Speaker
Description
The ICARUS-T600 liquid argon time projection chamber (LArTPC) detector is currently taking data at shallow depth as the far detector of the Short Baseline Neutrino program at Fermilab, to search for a possible sterile neutrino signal at $\Delta m^{2} \approx 1\,\textnormal{eV}^{2}$ with the Booster (BNB) and Main Injector (NuMI) neutrino beams.
The ICARUS trigger system exploits the coincidence of the 1.6 and 9.6 $\mu$s BNB and NuMI beam spills with the prompt scintillation light signals produced by ionizing particles in LAr and detected by 360 8" photo-multiplier tubes (PMTs).
Due to the 0–2 GeV (0–5 GeV) neutrino energy range of BNB (NuMI), neutrino interactions are on average contained in a 4-m length along the beam direction, motivating a trigger based on a PMT-multiplicity inside limited TPC regions.

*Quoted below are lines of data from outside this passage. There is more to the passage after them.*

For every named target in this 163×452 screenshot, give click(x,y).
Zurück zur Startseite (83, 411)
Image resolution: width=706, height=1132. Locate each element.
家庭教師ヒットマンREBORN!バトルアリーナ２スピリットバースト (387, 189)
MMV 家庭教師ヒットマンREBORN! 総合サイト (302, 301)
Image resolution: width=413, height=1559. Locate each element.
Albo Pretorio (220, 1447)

The first trigger efficiency measurement leverages cosmic ray data collected with a minimum-bias trigger, without imposing any scintillation light requirement, and the timing from an external cosmic ray tagger system.

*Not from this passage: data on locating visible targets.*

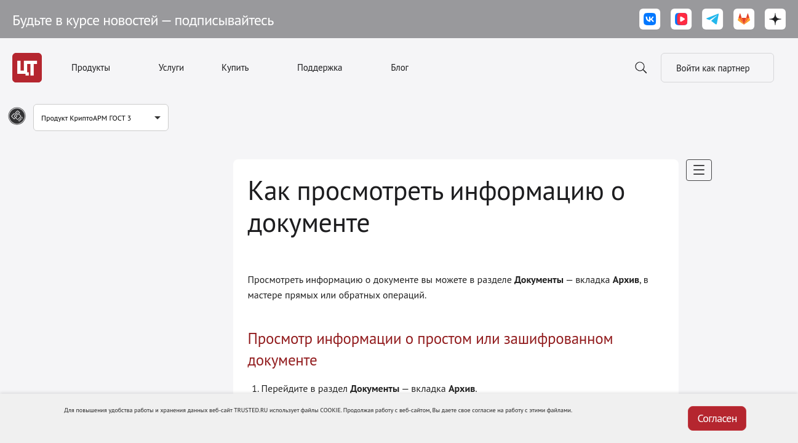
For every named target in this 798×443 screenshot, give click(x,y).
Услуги (171, 67)
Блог (400, 67)
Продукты (90, 67)
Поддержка (319, 67)
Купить (235, 67)
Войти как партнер (717, 68)
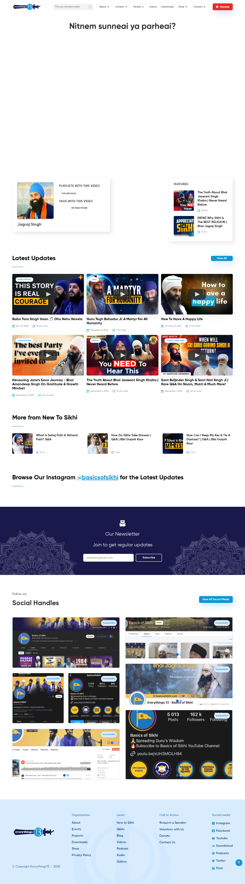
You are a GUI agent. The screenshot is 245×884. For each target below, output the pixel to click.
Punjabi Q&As (69, 194)
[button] (103, 7)
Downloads (167, 7)
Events (153, 7)
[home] (26, 7)
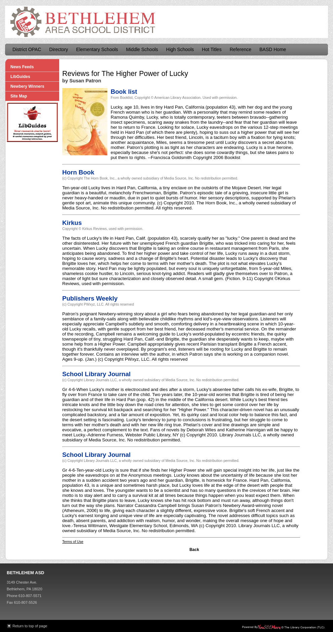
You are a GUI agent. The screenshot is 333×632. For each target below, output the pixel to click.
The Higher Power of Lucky (145, 74)
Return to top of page (29, 626)
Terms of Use (72, 542)
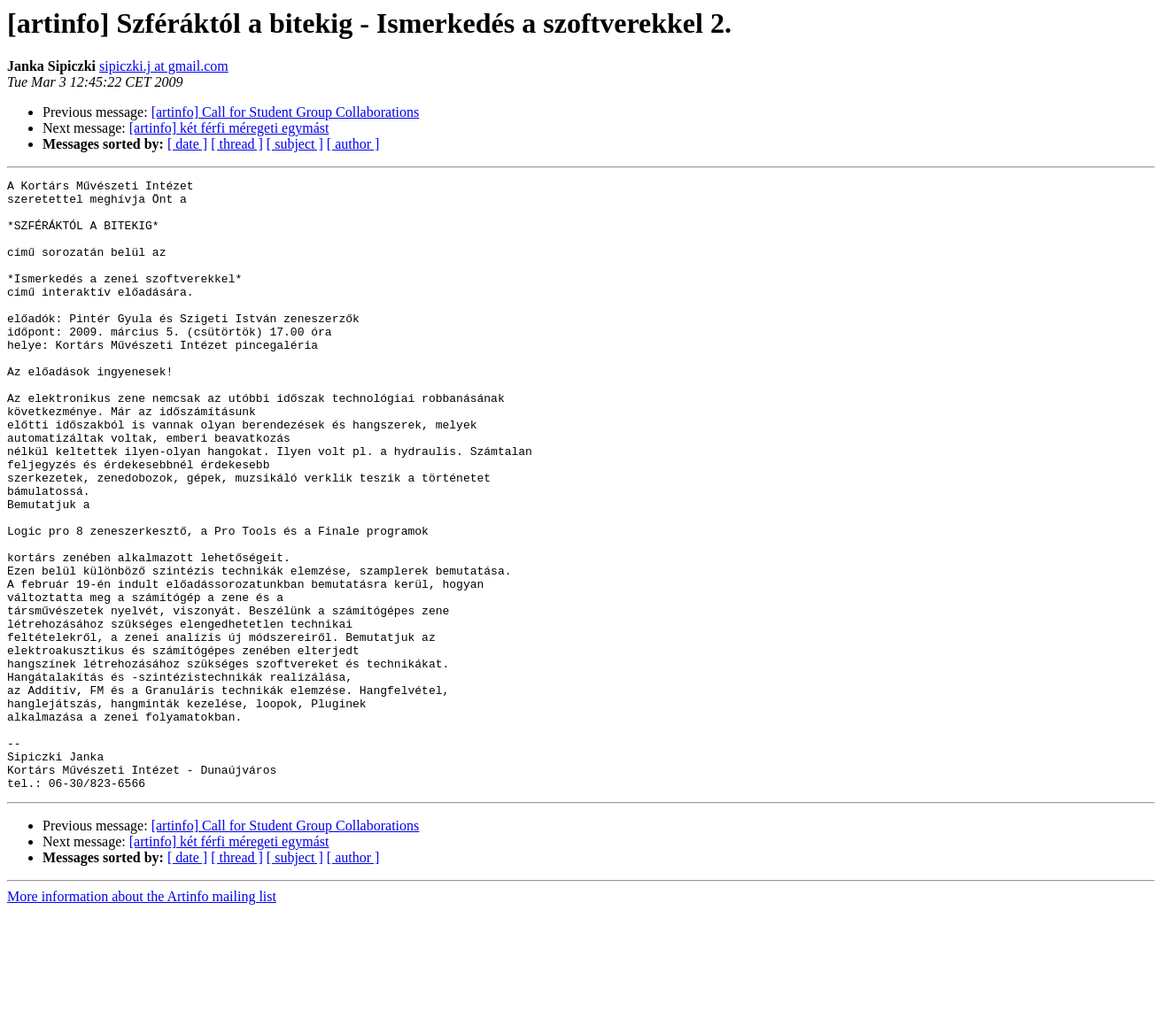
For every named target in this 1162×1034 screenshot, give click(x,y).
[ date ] (187, 143)
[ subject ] (295, 143)
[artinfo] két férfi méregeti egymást (229, 127)
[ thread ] (237, 143)
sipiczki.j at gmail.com (164, 65)
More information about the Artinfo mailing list (141, 1018)
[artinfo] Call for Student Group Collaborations (285, 112)
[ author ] (353, 143)
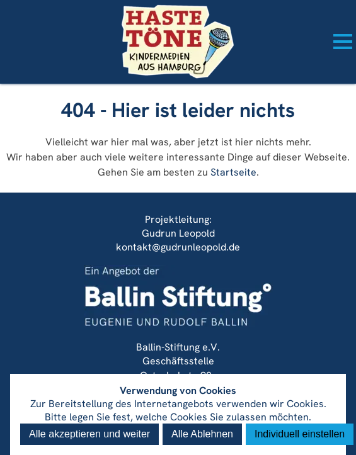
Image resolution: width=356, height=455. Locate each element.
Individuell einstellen (300, 434)
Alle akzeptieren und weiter (89, 434)
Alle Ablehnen (202, 434)
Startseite (233, 172)
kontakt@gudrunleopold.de (178, 247)
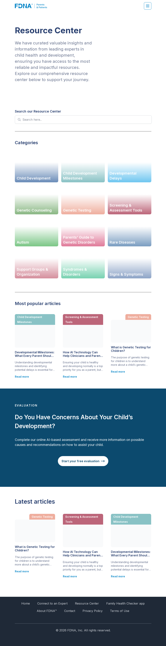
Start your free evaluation (80, 461)
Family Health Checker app (125, 603)
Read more (22, 376)
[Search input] (85, 119)
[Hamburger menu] (147, 6)
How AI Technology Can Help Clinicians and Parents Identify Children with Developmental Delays (83, 354)
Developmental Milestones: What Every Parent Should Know (34, 354)
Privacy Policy (93, 611)
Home (25, 603)
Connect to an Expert (52, 603)
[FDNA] (33, 6)
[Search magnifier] (19, 119)
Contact (69, 611)
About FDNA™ (47, 611)
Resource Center (87, 603)
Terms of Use (119, 611)
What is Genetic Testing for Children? (131, 349)
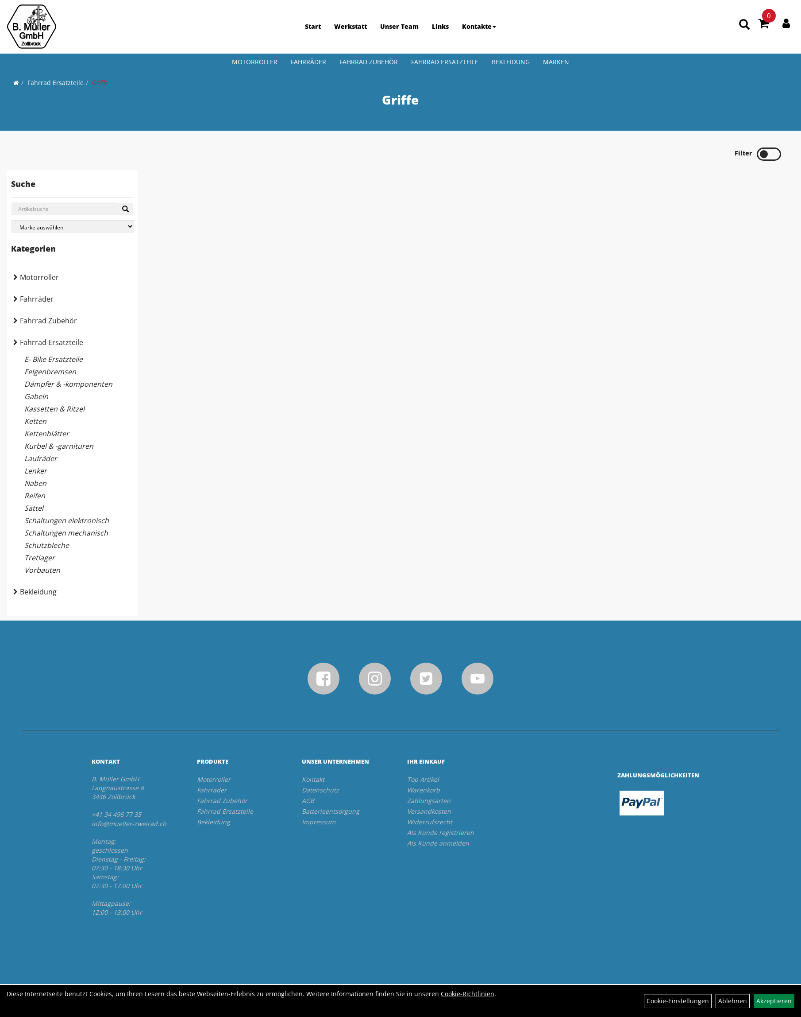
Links (440, 26)
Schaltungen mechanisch (66, 533)
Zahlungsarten (429, 800)
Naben (35, 483)
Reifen (34, 496)
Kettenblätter (46, 434)
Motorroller (254, 62)
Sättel (33, 508)
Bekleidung (511, 62)
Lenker (35, 471)
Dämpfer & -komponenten (68, 384)
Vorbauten (42, 570)
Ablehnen (732, 1001)
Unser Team (399, 26)
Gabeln (36, 396)
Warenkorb (423, 790)
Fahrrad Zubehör (368, 62)
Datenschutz (320, 790)
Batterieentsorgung (330, 811)
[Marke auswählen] (72, 226)
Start (313, 26)
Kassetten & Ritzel (54, 409)
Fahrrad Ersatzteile (444, 62)
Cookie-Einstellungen (678, 1001)
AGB (308, 800)
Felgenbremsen (50, 372)
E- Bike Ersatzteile (53, 359)
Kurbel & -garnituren (58, 446)
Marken (556, 62)
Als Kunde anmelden (438, 843)
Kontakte (479, 26)
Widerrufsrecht (429, 822)
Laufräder (40, 458)
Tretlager (39, 558)
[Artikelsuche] (744, 25)
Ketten (35, 421)
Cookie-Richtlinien (467, 994)
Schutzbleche (46, 545)
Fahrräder (308, 62)
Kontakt (313, 779)
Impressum (318, 822)
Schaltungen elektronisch (66, 520)
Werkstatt (350, 26)
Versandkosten (429, 811)
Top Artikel (423, 779)
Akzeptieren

The efficiency with a highly-pure stopping muon sample saturates at $E_{\mu}\approx300$ MeV, covering most of the BNB and NuMI charged-current neutrino interactions.
For the latest ICARUS run, the PMT-multiplicty threshold is being lowered to further improve the low-energy trigger detection efficiency.

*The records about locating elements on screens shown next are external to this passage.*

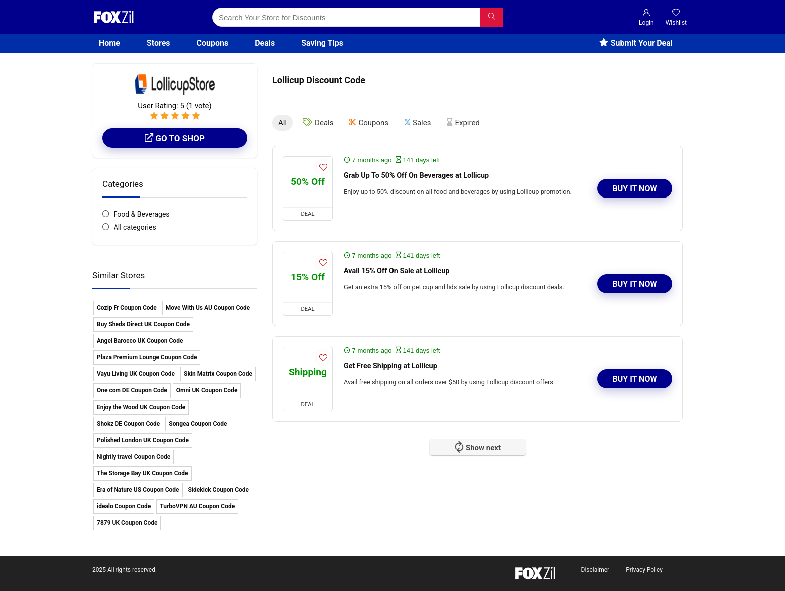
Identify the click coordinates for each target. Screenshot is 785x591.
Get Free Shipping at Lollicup (390, 366)
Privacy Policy (644, 569)
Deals (265, 43)
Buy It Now (635, 188)
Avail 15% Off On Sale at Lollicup (396, 271)
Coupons (213, 43)
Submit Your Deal (636, 43)
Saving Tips (322, 43)
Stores (158, 43)
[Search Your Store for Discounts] (491, 17)
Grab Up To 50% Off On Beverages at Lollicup (416, 175)
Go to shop (175, 138)
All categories (135, 227)
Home (109, 43)
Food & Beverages (142, 214)
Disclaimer (595, 569)
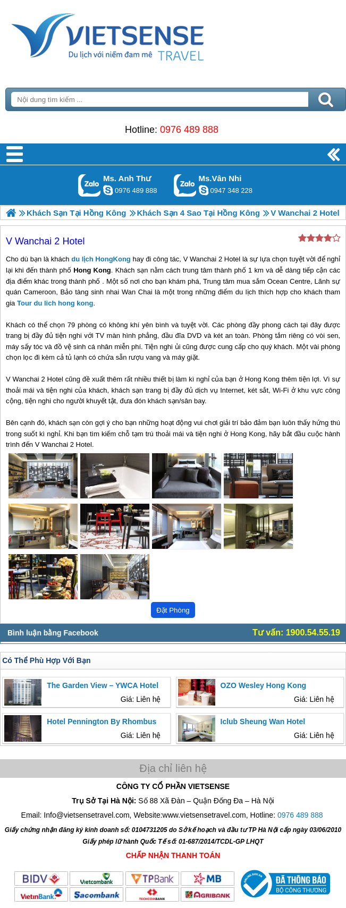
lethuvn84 (108, 190)
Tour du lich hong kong (55, 303)
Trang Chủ (134, 34)
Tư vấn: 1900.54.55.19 (296, 632)
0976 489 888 (189, 129)
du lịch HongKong (101, 259)
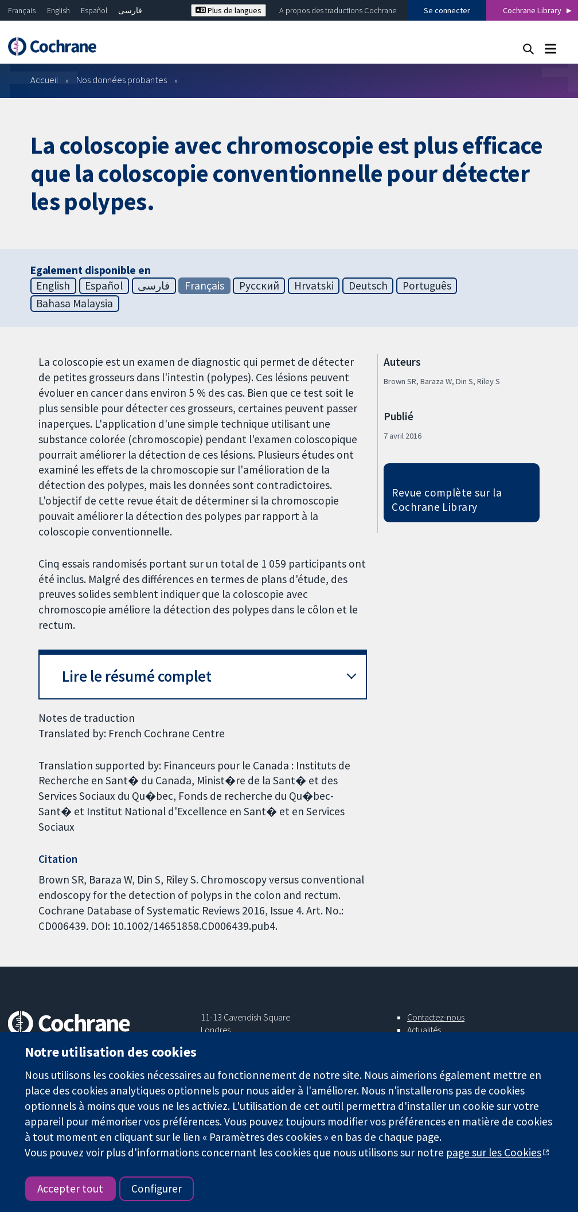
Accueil (44, 79)
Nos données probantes (121, 79)
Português (427, 285)
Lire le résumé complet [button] (137, 676)
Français (22, 10)
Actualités (424, 1029)
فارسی (130, 10)
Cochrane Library (532, 10)
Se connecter (447, 10)
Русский (259, 285)
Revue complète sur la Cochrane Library (447, 500)
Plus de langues (228, 10)
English (58, 10)
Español (94, 10)
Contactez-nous (435, 1017)
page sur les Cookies (493, 1152)
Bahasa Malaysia (74, 303)
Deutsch (368, 285)
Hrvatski (314, 285)
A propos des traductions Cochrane (337, 10)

Special adder boards, performing the analog sum of scintillation light signals in limited TPC portions, are being introduced as an additional trigger system to possibly recover low-energy neutrino interactions close to the PMTs.
Finally, the ns-scale timing resolution is being leveraged to reconstruct the bunched structures of the BNB and NuMI beams, with the aim of eventually introducing an off-line time-based trigger to cut in-between bunches, rejecting cosmic rays with high efficiency while retaining neutrino interactions with high purity.